= Exercise aim =
Set out as a numbered list the passage of the material that begins with the line containing "This screenshot has" and ends with the line containing "coordinates (82, 207).", skipping blank lines and leaving out the pictures.

= A series of records =
________
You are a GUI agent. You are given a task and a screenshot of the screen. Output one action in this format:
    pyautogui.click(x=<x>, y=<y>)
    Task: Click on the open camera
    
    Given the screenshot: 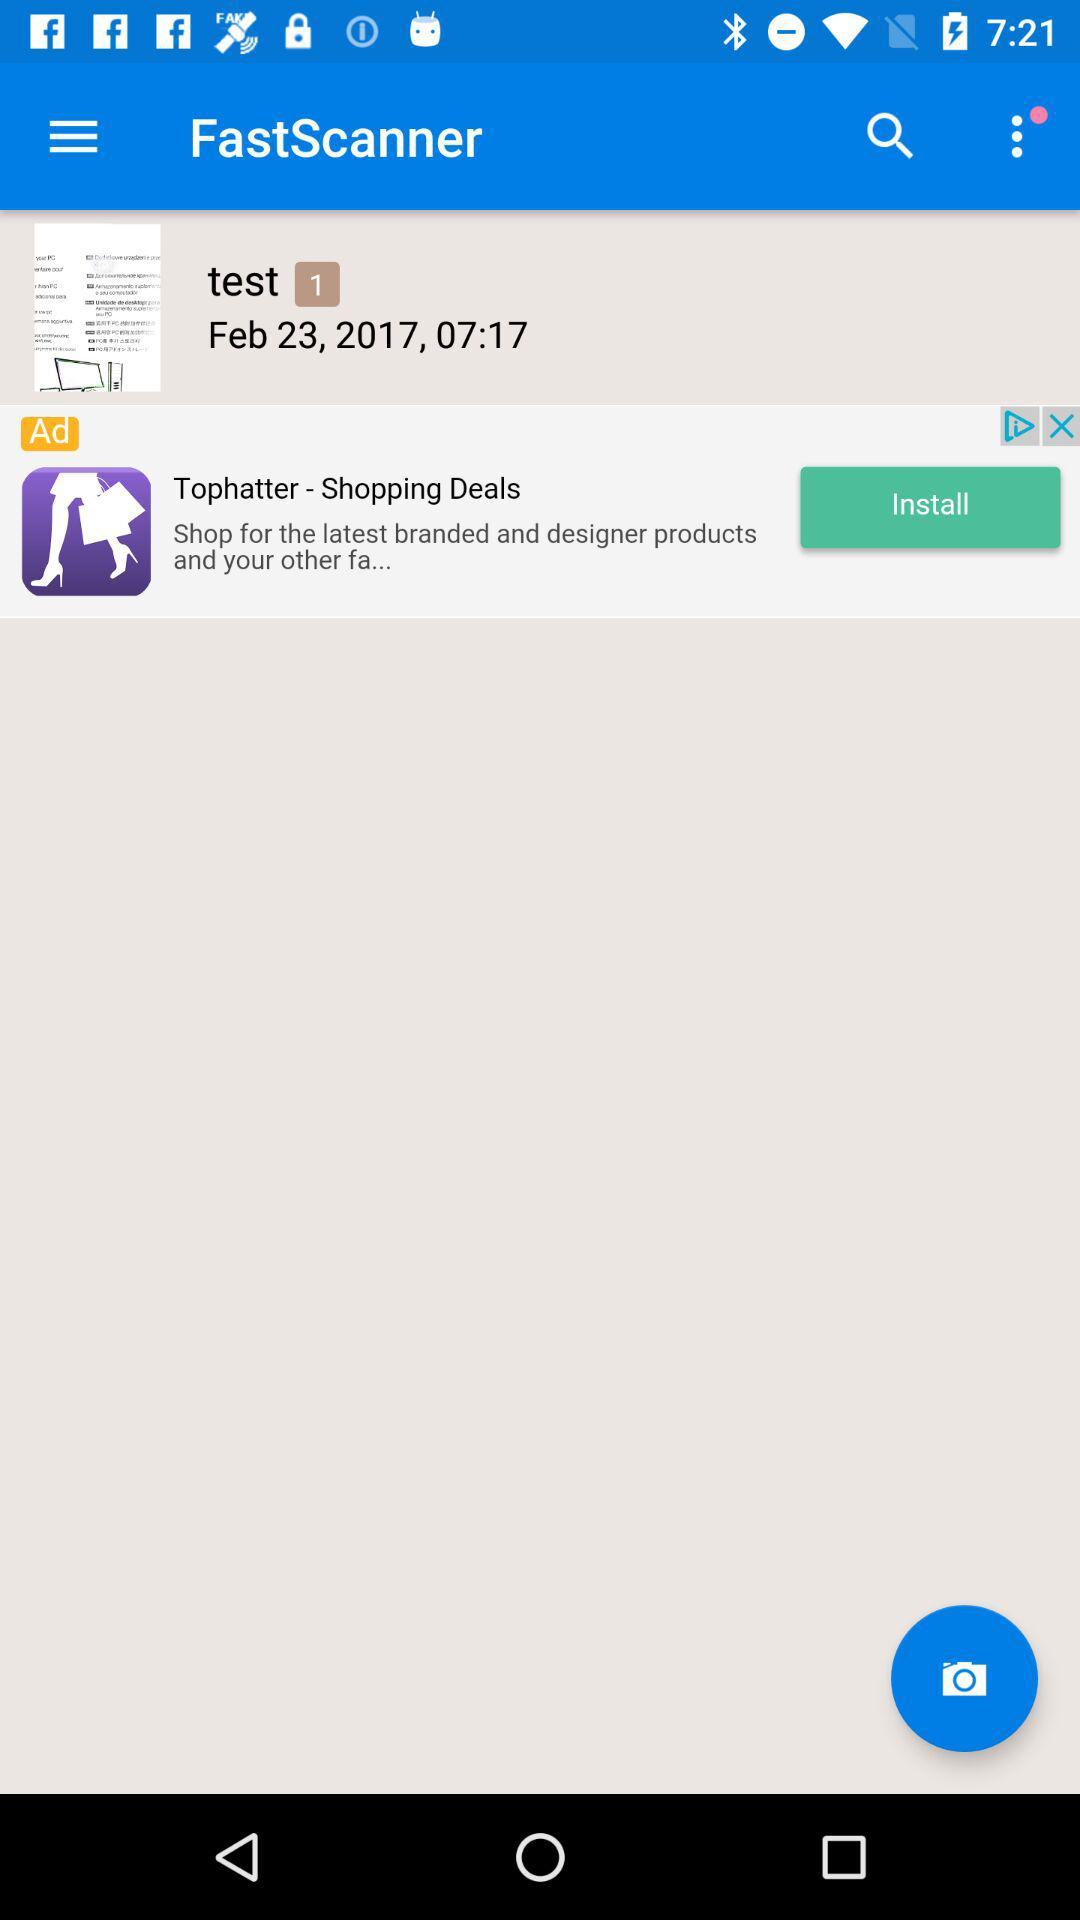 What is the action you would take?
    pyautogui.click(x=963, y=1678)
    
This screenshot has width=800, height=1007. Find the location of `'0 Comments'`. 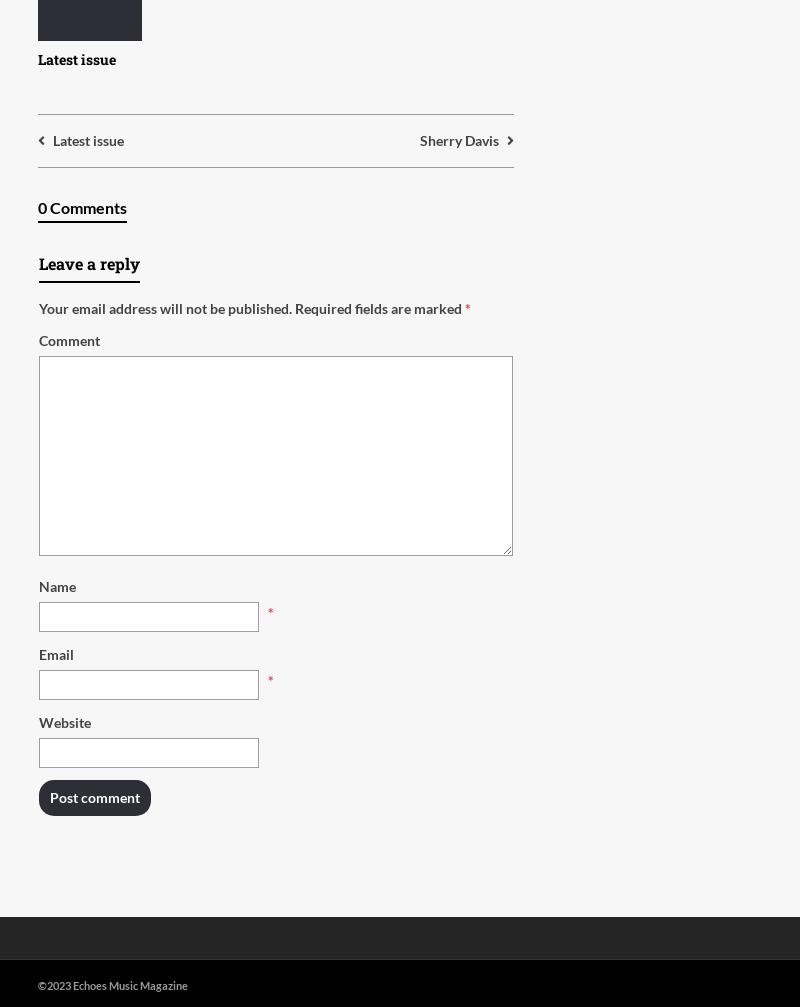

'0 Comments' is located at coordinates (82, 207).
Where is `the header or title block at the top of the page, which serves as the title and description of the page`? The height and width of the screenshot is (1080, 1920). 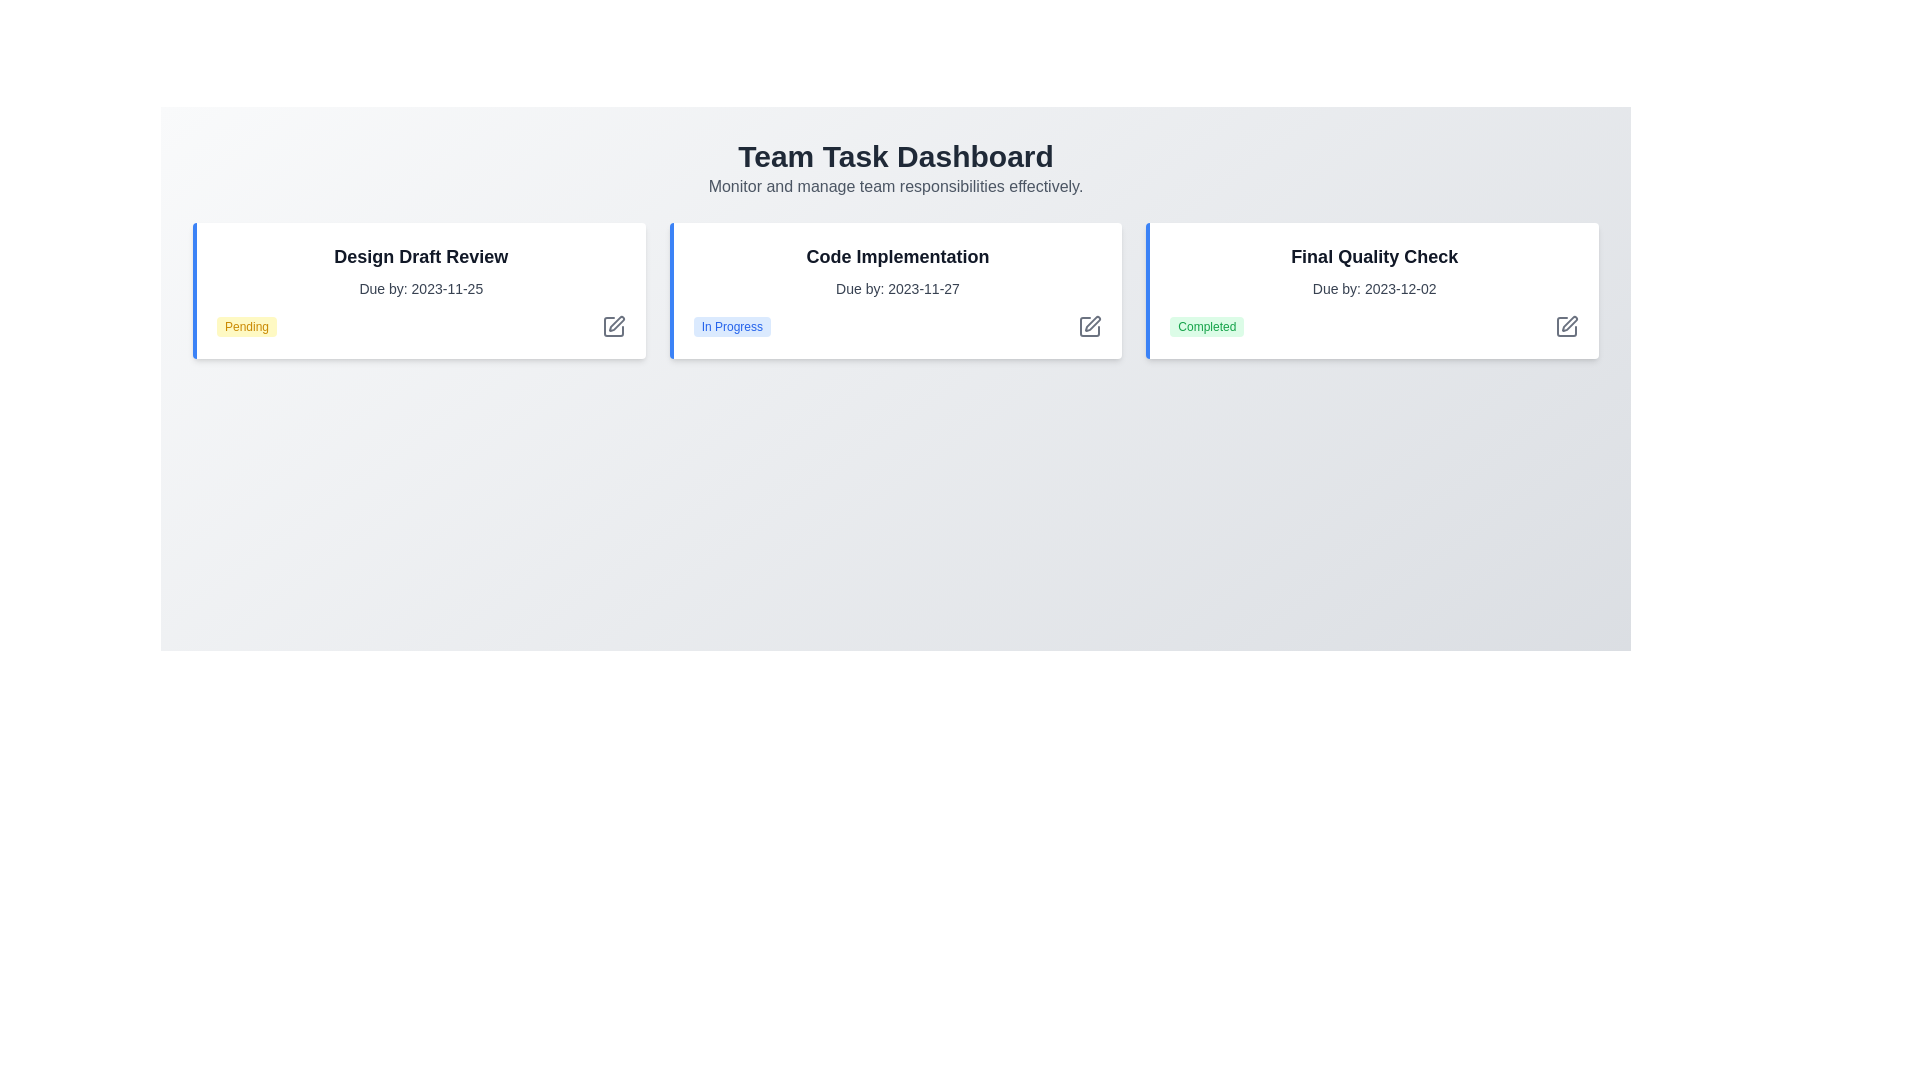
the header or title block at the top of the page, which serves as the title and description of the page is located at coordinates (895, 168).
________
= The response =
1. This screenshot has width=800, height=1007. Find the location of `'0 Comments'`. 
2. '0 Comments' is located at coordinates (82, 207).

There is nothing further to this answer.